■ Assignment: Print nothing except the lines of the listing below from the line with "The height and width of the screenshot is (747, 954)." to the line with "Select the Basic settings tab", each exactly as written, both ends included.

─── Excerpted data ───

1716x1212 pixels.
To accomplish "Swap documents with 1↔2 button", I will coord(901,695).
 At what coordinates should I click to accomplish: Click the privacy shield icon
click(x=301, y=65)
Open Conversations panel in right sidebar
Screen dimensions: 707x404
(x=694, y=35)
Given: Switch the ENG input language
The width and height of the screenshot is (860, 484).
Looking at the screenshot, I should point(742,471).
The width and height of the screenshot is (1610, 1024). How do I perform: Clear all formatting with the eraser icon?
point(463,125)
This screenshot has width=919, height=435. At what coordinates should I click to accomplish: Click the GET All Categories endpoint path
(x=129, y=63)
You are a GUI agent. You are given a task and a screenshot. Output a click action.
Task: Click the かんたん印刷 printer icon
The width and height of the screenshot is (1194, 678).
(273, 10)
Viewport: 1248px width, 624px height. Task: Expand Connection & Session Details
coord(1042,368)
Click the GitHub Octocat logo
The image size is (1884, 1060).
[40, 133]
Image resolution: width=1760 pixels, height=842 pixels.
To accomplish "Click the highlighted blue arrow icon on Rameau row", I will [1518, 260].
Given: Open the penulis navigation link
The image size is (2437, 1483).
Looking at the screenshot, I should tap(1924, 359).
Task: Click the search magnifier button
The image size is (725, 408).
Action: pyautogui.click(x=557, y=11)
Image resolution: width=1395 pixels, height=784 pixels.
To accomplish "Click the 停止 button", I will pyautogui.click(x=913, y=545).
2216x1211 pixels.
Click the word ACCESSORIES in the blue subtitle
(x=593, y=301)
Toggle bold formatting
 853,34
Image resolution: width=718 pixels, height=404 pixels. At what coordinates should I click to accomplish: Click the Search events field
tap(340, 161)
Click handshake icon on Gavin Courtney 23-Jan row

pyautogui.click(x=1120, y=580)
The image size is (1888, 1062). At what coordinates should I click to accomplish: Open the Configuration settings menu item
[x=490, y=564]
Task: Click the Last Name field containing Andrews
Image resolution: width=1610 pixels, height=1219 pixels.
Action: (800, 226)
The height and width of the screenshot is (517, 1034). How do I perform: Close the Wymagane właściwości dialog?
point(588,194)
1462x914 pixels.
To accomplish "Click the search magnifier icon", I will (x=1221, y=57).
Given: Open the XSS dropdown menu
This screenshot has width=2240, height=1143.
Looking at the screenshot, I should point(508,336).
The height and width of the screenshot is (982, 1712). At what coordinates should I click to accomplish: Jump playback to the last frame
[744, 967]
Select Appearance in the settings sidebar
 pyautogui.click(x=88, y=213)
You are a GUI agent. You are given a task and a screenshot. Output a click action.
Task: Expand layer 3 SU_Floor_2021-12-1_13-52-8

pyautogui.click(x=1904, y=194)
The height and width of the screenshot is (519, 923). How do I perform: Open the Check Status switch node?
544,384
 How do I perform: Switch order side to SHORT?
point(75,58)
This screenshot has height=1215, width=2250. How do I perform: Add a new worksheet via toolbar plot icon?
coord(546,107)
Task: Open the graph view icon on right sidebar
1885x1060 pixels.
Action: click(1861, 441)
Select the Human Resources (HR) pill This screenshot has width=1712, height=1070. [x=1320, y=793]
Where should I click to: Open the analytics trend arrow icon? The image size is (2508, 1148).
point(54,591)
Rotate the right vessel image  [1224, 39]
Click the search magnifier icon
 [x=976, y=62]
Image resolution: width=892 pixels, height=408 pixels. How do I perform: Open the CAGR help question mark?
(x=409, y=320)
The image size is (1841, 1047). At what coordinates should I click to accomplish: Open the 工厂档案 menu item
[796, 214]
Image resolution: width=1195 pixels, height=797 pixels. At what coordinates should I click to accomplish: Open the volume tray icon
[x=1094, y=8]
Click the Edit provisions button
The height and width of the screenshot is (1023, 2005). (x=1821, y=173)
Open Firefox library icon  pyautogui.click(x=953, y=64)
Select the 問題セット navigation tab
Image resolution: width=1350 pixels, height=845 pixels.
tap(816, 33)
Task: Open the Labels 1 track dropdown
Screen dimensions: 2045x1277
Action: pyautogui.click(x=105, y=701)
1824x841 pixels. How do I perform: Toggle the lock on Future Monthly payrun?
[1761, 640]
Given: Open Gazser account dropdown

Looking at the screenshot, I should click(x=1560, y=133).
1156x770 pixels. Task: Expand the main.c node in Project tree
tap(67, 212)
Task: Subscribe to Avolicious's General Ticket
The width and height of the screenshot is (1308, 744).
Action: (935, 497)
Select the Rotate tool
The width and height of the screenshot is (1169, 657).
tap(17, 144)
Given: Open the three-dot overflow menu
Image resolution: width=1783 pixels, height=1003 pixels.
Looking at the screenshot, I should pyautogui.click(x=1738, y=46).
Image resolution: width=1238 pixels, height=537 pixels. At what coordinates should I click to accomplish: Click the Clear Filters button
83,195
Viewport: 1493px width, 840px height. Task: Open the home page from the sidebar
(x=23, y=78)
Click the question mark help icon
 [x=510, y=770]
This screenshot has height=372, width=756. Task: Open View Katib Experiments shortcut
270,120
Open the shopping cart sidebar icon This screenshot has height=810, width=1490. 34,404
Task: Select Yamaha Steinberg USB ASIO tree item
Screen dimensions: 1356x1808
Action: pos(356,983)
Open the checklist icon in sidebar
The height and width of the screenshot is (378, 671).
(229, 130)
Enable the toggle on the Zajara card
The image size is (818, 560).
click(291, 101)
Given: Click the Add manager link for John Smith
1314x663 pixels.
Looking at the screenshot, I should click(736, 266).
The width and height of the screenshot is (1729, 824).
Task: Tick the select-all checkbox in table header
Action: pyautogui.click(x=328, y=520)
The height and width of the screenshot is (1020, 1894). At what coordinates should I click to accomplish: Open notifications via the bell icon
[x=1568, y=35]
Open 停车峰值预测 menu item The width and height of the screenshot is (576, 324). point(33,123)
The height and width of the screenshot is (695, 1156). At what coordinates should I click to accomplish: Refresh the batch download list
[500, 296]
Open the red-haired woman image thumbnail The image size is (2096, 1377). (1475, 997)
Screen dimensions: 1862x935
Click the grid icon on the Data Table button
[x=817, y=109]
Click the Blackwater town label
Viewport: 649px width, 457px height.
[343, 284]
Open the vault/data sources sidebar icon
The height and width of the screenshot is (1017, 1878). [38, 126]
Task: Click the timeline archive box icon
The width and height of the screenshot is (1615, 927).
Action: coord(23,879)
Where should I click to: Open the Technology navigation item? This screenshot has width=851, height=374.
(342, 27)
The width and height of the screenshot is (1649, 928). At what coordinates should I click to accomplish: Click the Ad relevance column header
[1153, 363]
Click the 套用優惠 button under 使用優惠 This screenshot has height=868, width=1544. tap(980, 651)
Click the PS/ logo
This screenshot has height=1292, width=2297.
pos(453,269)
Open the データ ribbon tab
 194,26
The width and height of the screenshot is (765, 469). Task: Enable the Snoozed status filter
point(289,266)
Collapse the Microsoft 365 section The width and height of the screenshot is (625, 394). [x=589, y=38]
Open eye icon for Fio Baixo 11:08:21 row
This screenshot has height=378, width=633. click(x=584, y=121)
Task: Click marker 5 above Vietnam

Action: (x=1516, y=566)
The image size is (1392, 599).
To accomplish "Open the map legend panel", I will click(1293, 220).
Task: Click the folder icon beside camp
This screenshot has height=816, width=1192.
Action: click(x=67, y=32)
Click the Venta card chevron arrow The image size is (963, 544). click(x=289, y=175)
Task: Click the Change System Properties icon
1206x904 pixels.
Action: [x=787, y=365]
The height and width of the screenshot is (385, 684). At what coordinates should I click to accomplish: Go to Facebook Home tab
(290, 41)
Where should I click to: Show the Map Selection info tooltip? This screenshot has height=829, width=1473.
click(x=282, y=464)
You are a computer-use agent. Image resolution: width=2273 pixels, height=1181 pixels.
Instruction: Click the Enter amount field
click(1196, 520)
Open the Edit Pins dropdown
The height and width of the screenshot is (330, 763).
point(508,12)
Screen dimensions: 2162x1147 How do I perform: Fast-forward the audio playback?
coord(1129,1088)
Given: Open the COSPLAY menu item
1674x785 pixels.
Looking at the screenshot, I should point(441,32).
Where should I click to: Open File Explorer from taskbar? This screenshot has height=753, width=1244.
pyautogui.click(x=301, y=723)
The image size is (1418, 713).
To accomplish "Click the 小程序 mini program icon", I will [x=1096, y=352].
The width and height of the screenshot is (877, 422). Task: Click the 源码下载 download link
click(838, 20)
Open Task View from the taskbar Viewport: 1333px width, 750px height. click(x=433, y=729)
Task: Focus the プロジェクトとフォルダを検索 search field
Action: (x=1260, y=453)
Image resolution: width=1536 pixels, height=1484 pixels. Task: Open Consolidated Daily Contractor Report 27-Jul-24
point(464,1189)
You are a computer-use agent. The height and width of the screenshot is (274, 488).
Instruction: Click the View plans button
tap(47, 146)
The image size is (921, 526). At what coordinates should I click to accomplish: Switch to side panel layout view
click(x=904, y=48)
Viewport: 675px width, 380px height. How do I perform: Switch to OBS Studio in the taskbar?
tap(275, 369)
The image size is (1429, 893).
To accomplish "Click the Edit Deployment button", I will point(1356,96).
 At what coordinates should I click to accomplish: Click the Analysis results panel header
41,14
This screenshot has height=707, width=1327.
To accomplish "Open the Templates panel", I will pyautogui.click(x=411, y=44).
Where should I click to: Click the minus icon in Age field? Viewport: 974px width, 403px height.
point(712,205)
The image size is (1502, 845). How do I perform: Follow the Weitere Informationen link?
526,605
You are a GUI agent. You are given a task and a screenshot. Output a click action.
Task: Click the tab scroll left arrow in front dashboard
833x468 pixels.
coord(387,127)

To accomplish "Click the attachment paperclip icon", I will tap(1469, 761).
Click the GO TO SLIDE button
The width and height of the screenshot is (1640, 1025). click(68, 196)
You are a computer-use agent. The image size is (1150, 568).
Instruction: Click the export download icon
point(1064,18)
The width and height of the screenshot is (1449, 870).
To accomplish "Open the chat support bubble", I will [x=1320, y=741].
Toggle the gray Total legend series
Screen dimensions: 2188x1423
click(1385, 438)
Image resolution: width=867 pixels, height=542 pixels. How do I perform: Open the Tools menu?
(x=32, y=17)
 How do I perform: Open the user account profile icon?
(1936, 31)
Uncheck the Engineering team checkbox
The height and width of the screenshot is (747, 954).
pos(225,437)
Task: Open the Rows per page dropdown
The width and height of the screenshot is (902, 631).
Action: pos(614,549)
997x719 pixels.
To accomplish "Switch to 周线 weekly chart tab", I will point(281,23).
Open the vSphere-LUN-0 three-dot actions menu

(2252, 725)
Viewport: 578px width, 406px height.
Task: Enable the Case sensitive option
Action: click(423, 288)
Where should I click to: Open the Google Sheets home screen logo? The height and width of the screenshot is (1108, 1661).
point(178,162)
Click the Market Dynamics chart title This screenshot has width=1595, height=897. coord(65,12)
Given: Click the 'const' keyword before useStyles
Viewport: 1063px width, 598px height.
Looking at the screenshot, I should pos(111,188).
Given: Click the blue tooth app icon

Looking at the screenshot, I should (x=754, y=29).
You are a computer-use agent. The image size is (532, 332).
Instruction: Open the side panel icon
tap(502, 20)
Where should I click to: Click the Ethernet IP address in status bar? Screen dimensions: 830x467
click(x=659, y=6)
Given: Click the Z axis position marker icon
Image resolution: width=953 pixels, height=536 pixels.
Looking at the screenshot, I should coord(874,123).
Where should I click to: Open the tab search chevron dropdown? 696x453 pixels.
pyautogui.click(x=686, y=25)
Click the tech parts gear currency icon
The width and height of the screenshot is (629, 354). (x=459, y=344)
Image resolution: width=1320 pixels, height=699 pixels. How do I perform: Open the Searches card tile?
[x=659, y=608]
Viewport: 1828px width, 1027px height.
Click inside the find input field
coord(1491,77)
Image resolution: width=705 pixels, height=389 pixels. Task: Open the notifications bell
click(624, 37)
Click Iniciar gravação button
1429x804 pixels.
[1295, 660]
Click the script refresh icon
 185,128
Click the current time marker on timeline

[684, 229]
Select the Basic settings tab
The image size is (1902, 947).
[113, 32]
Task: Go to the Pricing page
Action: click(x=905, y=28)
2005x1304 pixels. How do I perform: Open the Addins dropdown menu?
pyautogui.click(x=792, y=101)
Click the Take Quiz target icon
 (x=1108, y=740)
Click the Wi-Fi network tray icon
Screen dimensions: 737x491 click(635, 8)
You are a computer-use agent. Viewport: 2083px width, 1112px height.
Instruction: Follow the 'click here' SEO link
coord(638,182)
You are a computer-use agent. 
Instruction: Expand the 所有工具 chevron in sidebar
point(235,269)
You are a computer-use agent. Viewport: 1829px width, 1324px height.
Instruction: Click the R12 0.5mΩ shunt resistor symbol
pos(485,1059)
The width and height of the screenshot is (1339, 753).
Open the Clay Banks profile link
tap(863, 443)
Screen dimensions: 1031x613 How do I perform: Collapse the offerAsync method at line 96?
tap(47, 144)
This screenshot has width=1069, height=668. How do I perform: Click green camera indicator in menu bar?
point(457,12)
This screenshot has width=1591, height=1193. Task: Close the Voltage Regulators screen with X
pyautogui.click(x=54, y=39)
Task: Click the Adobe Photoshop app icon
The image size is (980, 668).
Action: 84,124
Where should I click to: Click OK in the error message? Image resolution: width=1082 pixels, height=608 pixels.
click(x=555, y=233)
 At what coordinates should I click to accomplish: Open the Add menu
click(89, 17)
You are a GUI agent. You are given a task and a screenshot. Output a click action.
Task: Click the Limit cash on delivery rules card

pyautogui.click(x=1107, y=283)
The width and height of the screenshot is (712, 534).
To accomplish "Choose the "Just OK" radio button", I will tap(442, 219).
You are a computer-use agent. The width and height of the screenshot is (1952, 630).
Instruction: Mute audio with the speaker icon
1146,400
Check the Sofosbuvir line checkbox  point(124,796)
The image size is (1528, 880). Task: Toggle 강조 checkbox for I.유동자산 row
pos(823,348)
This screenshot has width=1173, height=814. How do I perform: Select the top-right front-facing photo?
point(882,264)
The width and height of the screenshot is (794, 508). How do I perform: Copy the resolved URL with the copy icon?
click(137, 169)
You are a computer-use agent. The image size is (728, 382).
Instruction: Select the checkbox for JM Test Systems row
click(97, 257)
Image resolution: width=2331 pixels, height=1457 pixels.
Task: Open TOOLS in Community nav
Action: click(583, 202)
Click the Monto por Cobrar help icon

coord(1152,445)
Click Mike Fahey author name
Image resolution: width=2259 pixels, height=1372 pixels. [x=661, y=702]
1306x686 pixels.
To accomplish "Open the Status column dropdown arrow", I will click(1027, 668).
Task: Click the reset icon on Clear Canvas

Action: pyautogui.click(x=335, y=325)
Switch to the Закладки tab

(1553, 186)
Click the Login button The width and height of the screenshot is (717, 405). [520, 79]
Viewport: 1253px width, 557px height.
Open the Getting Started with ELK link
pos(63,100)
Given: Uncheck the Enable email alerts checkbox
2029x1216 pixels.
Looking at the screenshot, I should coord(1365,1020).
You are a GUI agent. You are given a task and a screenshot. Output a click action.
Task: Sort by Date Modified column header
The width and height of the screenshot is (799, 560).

───

■ Solution to this task:
The height and width of the screenshot is (747, 954).
pos(225,437)
Task: Open the Rows per page dropdown
The width and height of the screenshot is (902, 631).
Action: pos(614,549)
997x719 pixels.
To accomplish "Switch to 周线 weekly chart tab", I will point(281,23).
Open the vSphere-LUN-0 three-dot actions menu

(2252, 725)
Viewport: 578px width, 406px height.
Task: Enable the Case sensitive option
Action: click(423, 288)
Where should I click to: Open the Google Sheets home screen logo? The height and width of the screenshot is (1108, 1661).
point(178,162)
Click the Market Dynamics chart title This screenshot has width=1595, height=897. coord(65,12)
Given: Click the 'const' keyword before useStyles
Viewport: 1063px width, 598px height.
Looking at the screenshot, I should pos(111,188).
Given: Click the blue tooth app icon

Looking at the screenshot, I should (x=754, y=29).
You are a computer-use agent. The image size is (532, 332).
Instruction: Open the side panel icon
tap(502, 20)
Where should I click to: Click the Ethernet IP address in status bar? Screen dimensions: 830x467
click(x=659, y=6)
Given: Click the Z axis position marker icon
Image resolution: width=953 pixels, height=536 pixels.
Looking at the screenshot, I should coord(874,123).
Where should I click to: Open the tab search chevron dropdown? 696x453 pixels.
pyautogui.click(x=686, y=25)
Click the tech parts gear currency icon
The width and height of the screenshot is (629, 354). (x=459, y=344)
Image resolution: width=1320 pixels, height=699 pixels. How do I perform: Open the Searches card tile?
[x=659, y=608]
Viewport: 1828px width, 1027px height.
Click inside the find input field
coord(1491,77)
Image resolution: width=705 pixels, height=389 pixels. Task: Open the notifications bell
click(624, 37)
Click Iniciar gravação button
1429x804 pixels.
[1295, 660]
Click the script refresh icon
 185,128
Click the current time marker on timeline

[684, 229]
Select the Basic settings tab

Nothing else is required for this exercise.